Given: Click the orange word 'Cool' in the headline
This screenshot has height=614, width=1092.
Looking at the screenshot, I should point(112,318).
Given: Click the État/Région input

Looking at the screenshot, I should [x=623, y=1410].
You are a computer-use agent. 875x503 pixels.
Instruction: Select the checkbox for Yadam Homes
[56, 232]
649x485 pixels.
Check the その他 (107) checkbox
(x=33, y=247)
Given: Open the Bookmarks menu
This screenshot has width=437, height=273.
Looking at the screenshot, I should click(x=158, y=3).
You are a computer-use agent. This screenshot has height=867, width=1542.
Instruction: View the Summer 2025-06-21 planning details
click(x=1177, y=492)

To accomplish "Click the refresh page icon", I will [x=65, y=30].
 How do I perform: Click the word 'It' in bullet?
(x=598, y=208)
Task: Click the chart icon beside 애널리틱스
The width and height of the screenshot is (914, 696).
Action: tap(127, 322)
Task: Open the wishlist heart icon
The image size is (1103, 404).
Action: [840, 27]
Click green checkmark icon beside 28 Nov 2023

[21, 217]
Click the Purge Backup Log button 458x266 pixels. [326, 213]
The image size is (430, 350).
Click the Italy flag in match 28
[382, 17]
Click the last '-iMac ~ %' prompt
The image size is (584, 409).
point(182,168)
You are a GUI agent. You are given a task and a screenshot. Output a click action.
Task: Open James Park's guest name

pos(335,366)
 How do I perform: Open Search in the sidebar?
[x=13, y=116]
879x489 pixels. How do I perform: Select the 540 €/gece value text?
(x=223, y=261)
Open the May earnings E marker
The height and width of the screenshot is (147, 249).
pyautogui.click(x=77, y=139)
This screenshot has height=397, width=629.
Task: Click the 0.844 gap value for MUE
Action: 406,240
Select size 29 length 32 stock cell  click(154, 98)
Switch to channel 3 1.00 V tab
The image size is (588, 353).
··········
Request.
Rewrite every line of the listing above as a JSON list of strings, one string per line, leaving out blank lines.

Solution to this problem.
[
  "Given: Click the orange word 'Cool' in the headline",
  "This screenshot has height=614, width=1092.",
  "Looking at the screenshot, I should point(112,318).",
  "Given: Click the État/Région input",
  "Looking at the screenshot, I should [x=623, y=1410].",
  "You are a computer-use agent. 875x503 pixels.",
  "Instruction: Select the checkbox for Yadam Homes",
  "[56, 232]",
  "649x485 pixels.",
  "Check the その他 (107) checkbox",
  "(x=33, y=247)",
  "Given: Open the Bookmarks menu",
  "This screenshot has width=437, height=273.",
  "Looking at the screenshot, I should click(x=158, y=3).",
  "You are a computer-use agent. This screenshot has height=867, width=1542.",
  "Instruction: View the Summer 2025-06-21 planning details",
  "click(x=1177, y=492)",
  "To accomplish \"Click the refresh page icon\", I will [x=65, y=30].",
  " How do I perform: Click the word 'It' in bullet?",
  "(x=598, y=208)",
  "Task: Click the chart icon beside 애널리틱스",
  "The width and height of the screenshot is (914, 696).",
  "Action: tap(127, 322)",
  "Task: Open the wishlist heart icon",
  "The image size is (1103, 404).",
  "Action: [840, 27]",
  "Click green checkmark icon beside 28 Nov 2023",
  "[21, 217]",
  "Click the Purge Backup Log button 458x266 pixels. [326, 213]",
  "The image size is (430, 350).",
  "Click the Italy flag in match 28",
  "[382, 17]",
  "Click the last '-iMac ~ %' prompt",
  "The image size is (584, 409).",
  "point(182,168)",
  "You are a GUI agent. You are given a task and a screenshot. Output a click action.",
  "Task: Open James Park's guest name",
  "pos(335,366)",
  " How do I perform: Open Search in the sidebar?",
  "[x=13, y=116]",
  "879x489 pixels. How do I perform: Select the 540 €/gece value text?",
  "(x=223, y=261)",
  "Open the May earnings E marker",
  "The height and width of the screenshot is (147, 249).",
  "pyautogui.click(x=77, y=139)",
  "This screenshot has height=397, width=629.",
  "Task: Click the 0.844 gap value for MUE",
  "Action: 406,240",
  "Select size 29 length 32 stock cell  click(154, 98)",
  "Switch to channel 3 1.00 V tab",
  "The image size is (588, 353)."
]